#### [Problem requirements]
Collect all lines from the records below that include the word "Enable".

(Records from a data collection)
* * * * * * *

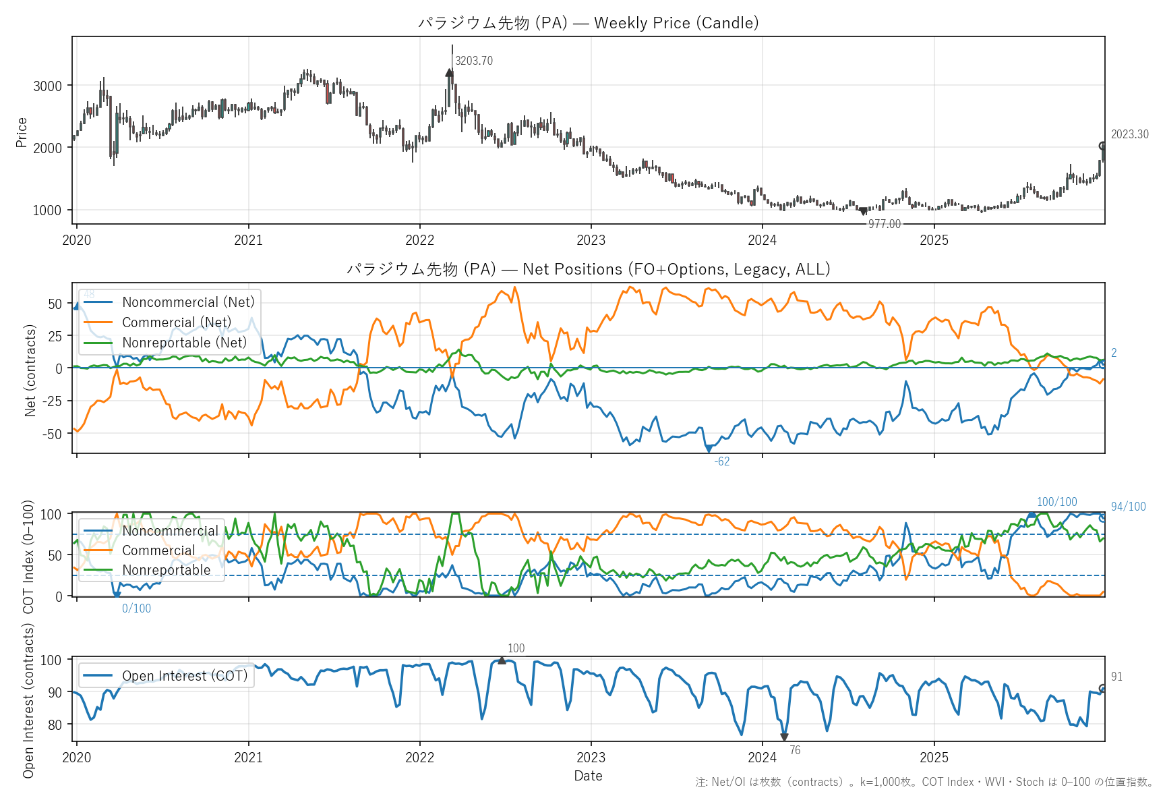Click the 94/100 latest COT index label
The image size is (1165, 796).
[1128, 507]
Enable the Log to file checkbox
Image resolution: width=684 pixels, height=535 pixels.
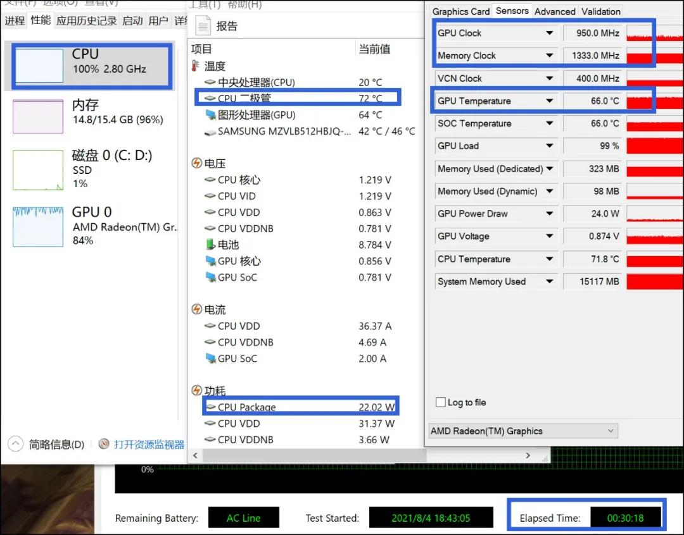441,402
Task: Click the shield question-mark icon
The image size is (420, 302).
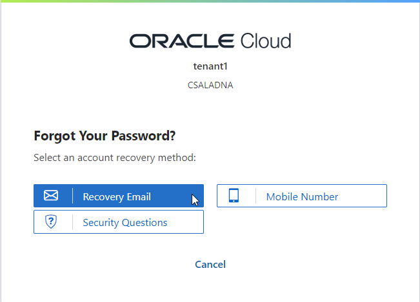Action: tap(51, 222)
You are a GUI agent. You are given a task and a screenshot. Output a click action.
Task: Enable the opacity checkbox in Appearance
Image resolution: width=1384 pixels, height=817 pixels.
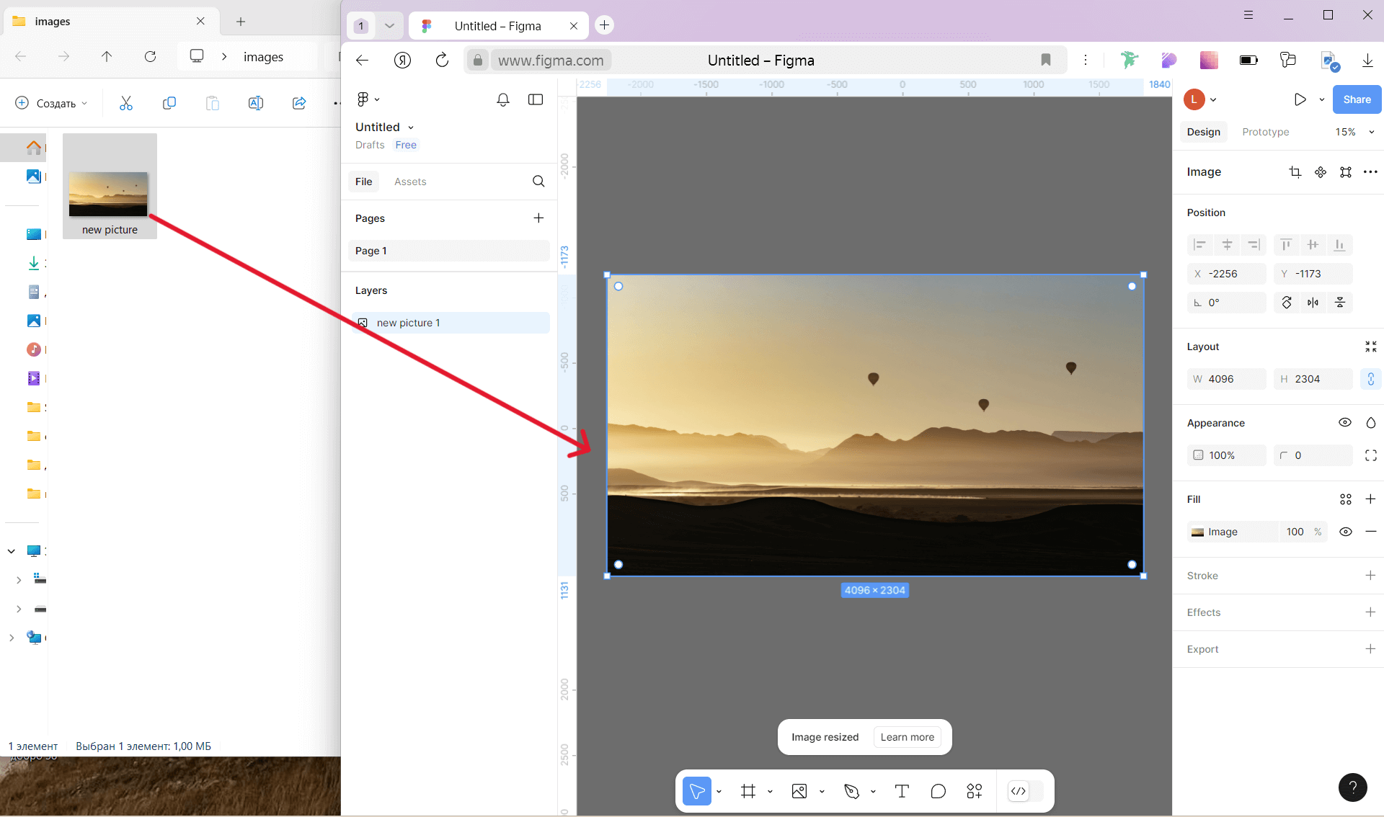(x=1198, y=454)
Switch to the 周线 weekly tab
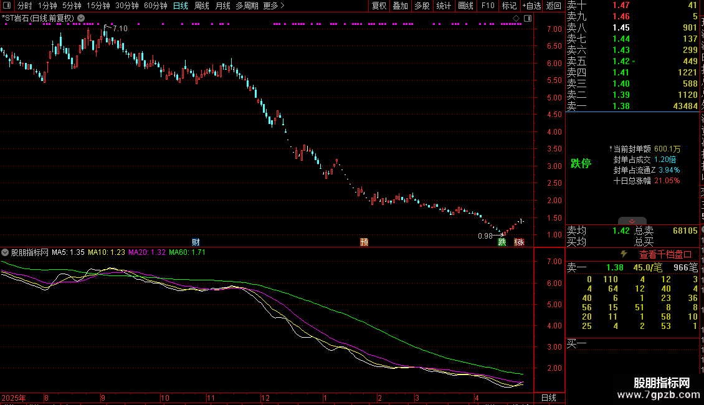The width and height of the screenshot is (704, 405). pyautogui.click(x=202, y=6)
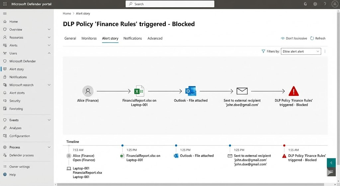This screenshot has width=340, height=186.
Task: Click the Alice (Finance) user avatar icon
Action: pos(88,91)
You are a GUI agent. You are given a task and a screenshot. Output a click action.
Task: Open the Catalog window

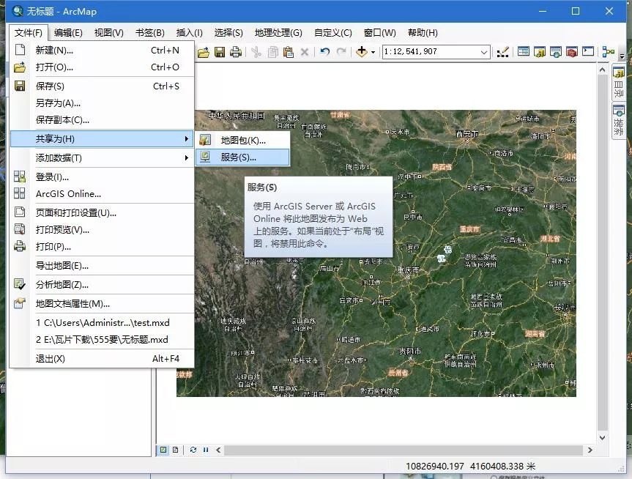539,51
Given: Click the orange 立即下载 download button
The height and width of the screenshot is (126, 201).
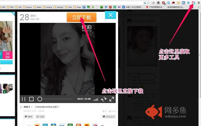Looking at the screenshot, I should 81,17.
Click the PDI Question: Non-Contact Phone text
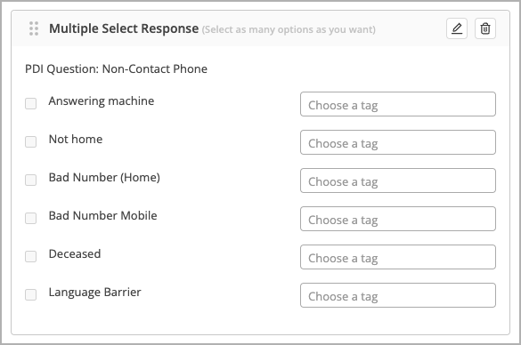 tap(117, 69)
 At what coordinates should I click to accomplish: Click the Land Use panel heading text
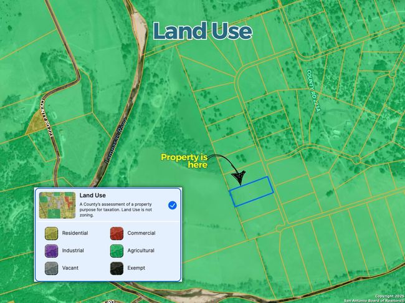pos(93,195)
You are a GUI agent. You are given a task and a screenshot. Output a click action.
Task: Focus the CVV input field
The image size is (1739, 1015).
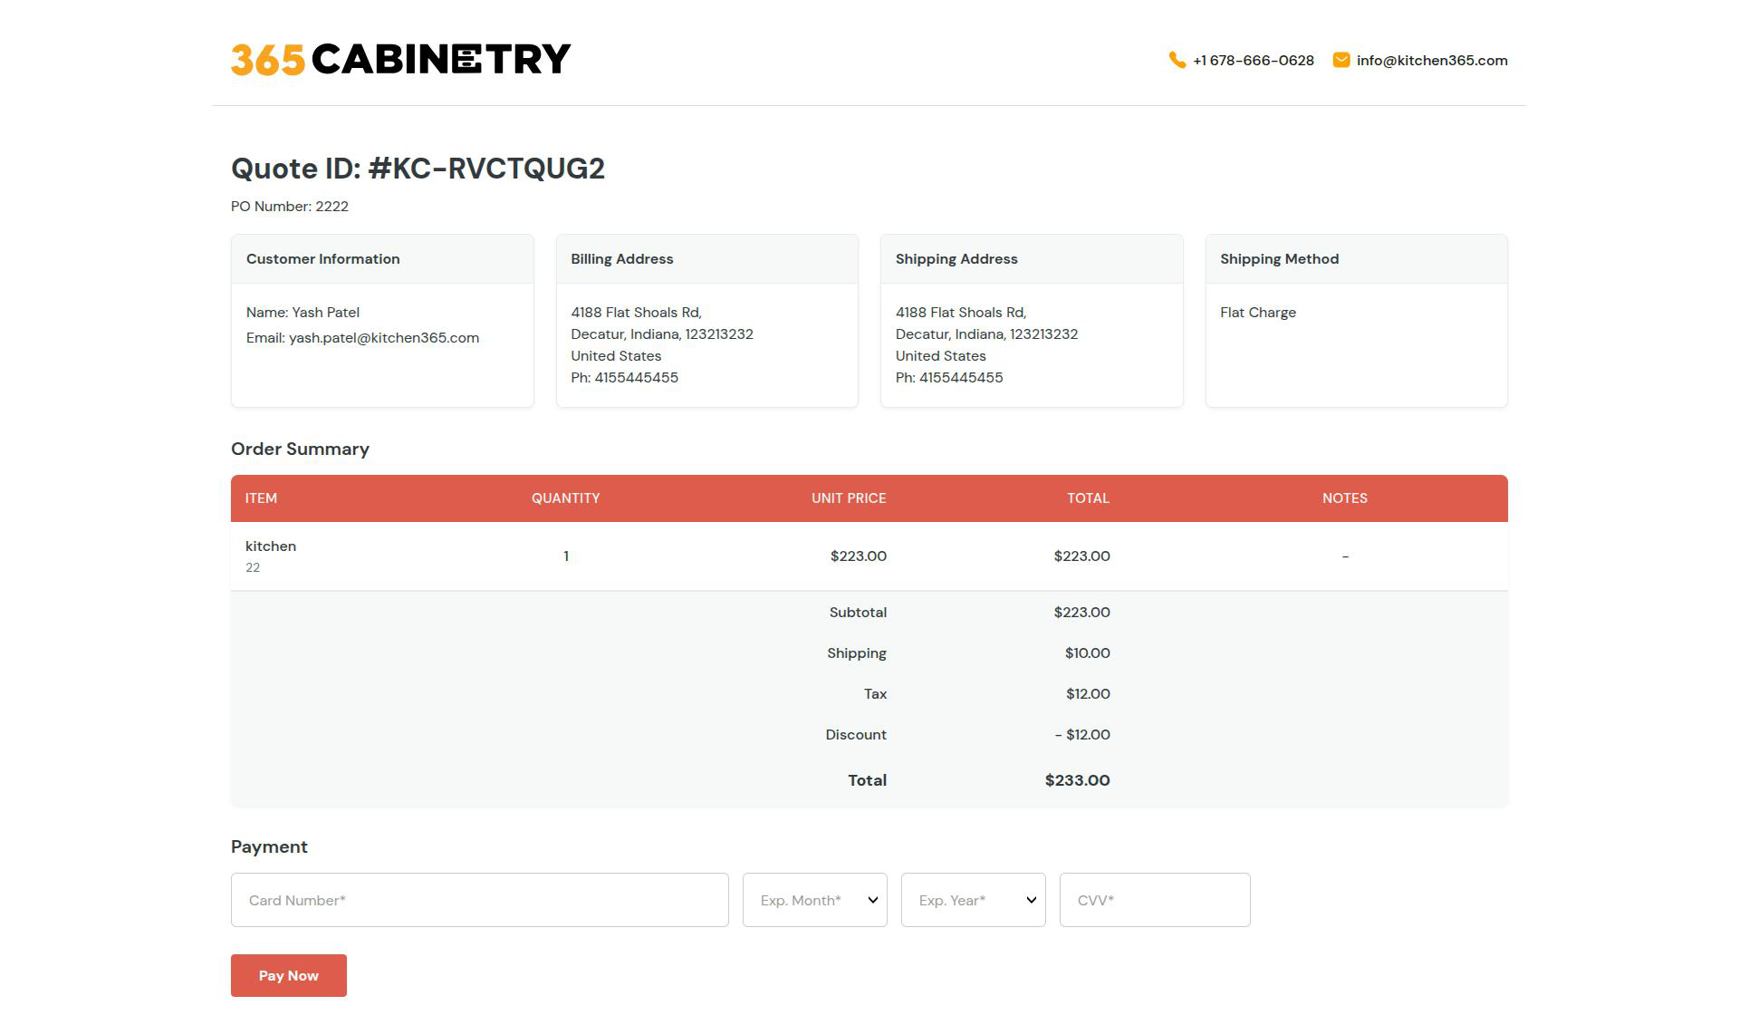1155,900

* * * * * * *

#### [Response]
Enable the Log to file checkbox
Task: Enable the opacity checkbox in Appearance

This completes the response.